“Come mai a Sanremo, nel ruolo di giornalista sportiva, ci sarà Diletta Leotta e non io? Perché è più bella, più giovane e ha più follower di me. A lei l’hanno chiamata per la seconda volta, a me no, è molto semplice. Mi sarebbe piaciuto sfidarla sul palco dell’Ariston, una bella sfida di simpatia e di fascino, niente di cattivo ovviamente, penso che sarebbe stato divertente”. Lo dice a Rai Radio1, ospite di Un Giorno da Pecora, Paola Ferrari, giornalista e conduttrice. Avrebbe vinto lei la sfida? “Non credo”. Cosa augura alla Leotta per questa esperienza sanremese? “Sono sicura che farà benissimo, come la mia amica Rula Jebreal”.

E cosa consiglierebbe alla sua collega e volto di Dazn? “L’unico consiglio che posso darle è di indossare un vestito migliore dell’ultima volta, quando sembrava avere una tenda damascata.
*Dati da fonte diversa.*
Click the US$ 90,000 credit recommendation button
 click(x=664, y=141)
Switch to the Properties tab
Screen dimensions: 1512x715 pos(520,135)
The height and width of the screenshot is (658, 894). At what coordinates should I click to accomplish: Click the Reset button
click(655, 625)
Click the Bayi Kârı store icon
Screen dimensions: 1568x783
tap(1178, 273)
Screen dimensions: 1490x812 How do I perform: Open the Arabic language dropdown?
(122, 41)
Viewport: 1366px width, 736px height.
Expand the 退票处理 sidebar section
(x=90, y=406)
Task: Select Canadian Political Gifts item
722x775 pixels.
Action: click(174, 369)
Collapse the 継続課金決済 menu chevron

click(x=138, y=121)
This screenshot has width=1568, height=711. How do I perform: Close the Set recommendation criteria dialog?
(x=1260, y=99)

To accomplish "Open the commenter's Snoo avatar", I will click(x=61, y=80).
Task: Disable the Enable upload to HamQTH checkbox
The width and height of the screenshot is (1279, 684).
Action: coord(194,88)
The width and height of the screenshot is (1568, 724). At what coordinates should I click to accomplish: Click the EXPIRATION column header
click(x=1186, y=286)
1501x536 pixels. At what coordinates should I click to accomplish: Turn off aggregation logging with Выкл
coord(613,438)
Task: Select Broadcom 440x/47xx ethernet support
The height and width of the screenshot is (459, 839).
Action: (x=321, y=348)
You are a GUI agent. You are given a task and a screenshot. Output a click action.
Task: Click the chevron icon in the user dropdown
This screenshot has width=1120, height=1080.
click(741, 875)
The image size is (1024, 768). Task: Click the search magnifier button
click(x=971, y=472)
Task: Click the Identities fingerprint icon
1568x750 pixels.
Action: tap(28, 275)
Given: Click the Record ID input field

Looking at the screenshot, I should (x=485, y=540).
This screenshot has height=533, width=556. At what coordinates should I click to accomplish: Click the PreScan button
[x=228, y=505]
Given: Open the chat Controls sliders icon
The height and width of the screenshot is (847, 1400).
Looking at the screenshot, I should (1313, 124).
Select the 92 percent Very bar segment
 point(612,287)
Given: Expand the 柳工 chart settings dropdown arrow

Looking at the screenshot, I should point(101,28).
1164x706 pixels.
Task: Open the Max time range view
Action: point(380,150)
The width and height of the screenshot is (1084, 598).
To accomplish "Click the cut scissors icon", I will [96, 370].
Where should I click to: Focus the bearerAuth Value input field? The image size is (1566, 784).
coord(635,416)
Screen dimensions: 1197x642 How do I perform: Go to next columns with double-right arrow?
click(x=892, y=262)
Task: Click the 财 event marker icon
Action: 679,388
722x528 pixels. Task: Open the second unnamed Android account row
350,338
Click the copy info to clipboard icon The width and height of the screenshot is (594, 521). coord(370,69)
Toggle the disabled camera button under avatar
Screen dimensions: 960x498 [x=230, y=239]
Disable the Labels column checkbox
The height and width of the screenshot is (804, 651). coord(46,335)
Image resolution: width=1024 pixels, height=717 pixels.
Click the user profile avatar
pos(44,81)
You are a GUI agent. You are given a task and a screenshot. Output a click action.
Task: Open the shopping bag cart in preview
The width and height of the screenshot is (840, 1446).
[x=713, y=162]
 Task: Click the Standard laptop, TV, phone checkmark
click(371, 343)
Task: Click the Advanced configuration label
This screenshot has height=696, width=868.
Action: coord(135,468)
Sarà fantastica perché Diletta è spontanea e bella, ma spero metta un vestito più consono: a Sanremo le provocazioni devono farle i cantanti e non chi conduce”. Ha detto di esser amica della Jebreal: come immagina la sua presenza al Festival? “Siamo molto amiche e ci stimiamo molto, sono contentissima che ci vada, sarà una presenza di spessore all’Ariston. Sono felice per lei, una donna di una bellezza esagerata ma con una testa super”, ha concluso a Un Giorno da Pecora Paola Ferrari.